Reef damage changes minds on climate change prioritie

09 Nov 2009Archived News Energetics in the News

PUBLISHED: Courier Mail by Graham Readfearn - Energetics is mentioned as a participant of the Great Barrier Reef Foundation ZooX Ambassador program.

AN environmental project to put staff from blue-chip companies face-to-face with the effects of climate change on the Great Barrier Reef has helped to secure more than $2 million in funding for science research.

Brisbane-based not-for-profit Great Barrier Reef Foundation is hoping its ZooX Ambassador program, which gives corporate staff an in-depth field-based crash course in climate change and coral reef science, can turn bosses and staff into advocates for sustainability.

The foundation is using the $2 million raised so far to fund scientific research to find ways to preserve what's left of the Reef, which scientists say is already being devastated by climate change.

Since August last year more than 30 staff from Commonwealth Bank, BHP Billiton, Telstra, Qantas and emissions consultancy Energetics have taken part.

Shay O'Hara-Smith, ZooX Ambassador program director, said all participants had developed projects which they would be implementing when they returned to the workplace.

``Part of the recruitment process is about developing their idea before they take part. Our main outcome is to have the workplace sustainability projects up and running,'' she said.

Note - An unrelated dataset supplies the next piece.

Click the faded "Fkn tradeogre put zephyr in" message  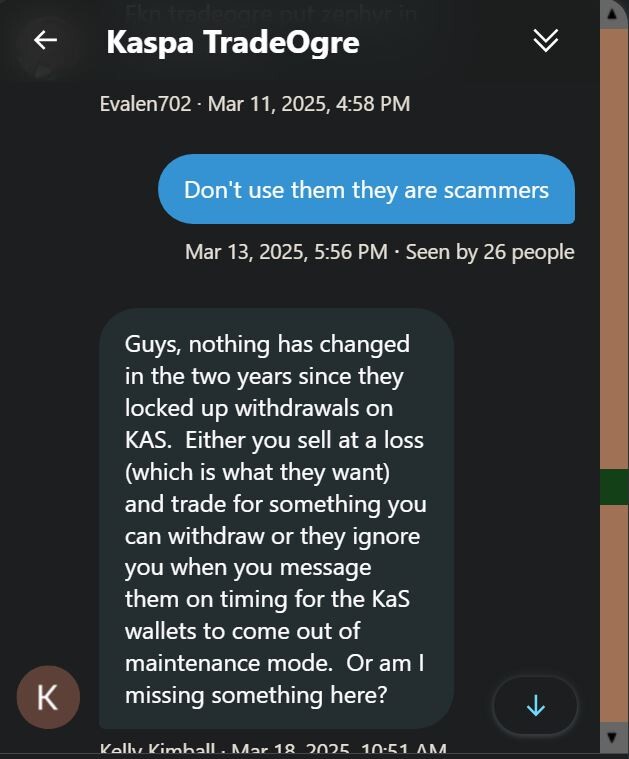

Late last month 10 staff from Qantas and Commonwealth Bank were on Heron Island, at the south tip of the Reef off the central Queensland coast, for three days of field work where they developed their own projects to reduce the impact of their companies on the environment.

Qantas aircraft maintenance engineer Bruce Buckland is working on a project to make big cuts in the amount of water that's used when aircrafts are serviced before each flight.

Buckland, 37, of Everton Hills in north Brisbane, said: ``Being on Heron has just been excellent. I hadn't really considered the health of the Reef and the complexity of the situation and how the Reef is an excellent barometer for climate change.''

Nicolle West, 30, of Sydney, works in the wealth management division of the Commonwealth Bank and has been auditing the impacts of her department on the environment.

``It's fascinating to come here and seeing the effects of coral bleaching is an eye-opener. You hear a lot about carbon emissions but you don't think of the effect that it's having on the Reef. I felt quite drained to think that this is happening - I want to know what I can do to make a difference,'' she said.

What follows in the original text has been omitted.